** Start STORED DATA **

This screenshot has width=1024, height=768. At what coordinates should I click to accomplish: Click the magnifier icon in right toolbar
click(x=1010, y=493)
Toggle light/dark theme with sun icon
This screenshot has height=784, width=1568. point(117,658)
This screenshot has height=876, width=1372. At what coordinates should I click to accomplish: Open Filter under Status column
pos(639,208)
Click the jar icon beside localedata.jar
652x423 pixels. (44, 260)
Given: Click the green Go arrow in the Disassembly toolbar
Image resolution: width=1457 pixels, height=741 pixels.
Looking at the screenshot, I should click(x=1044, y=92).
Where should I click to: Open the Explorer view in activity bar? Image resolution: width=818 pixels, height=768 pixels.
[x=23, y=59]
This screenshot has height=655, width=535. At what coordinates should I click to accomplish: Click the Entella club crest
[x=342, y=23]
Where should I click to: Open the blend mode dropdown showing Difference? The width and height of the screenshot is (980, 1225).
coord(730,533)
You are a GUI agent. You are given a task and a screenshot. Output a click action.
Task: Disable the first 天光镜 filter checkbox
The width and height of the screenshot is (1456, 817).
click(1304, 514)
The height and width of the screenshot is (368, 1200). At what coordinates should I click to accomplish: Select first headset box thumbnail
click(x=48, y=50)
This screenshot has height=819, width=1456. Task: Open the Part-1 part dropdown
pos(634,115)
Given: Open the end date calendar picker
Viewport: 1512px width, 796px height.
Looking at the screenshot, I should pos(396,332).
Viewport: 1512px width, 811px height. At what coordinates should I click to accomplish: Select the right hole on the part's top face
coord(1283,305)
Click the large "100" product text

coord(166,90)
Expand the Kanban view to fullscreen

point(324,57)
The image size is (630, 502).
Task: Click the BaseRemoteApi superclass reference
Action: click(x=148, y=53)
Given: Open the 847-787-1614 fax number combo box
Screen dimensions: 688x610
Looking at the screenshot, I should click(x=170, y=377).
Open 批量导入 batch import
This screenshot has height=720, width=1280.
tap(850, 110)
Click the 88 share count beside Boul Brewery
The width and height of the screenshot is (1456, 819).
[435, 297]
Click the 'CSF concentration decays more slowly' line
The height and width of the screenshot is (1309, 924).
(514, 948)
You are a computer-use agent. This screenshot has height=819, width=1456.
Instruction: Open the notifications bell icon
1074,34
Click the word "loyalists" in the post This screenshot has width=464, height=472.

** End STORED DATA **

> _YOUR GOAL_: How many lines in the rows contain the string "toolbar", matching case? Give only the number.

> _ANSWER TO THIS EXERCISE_: 2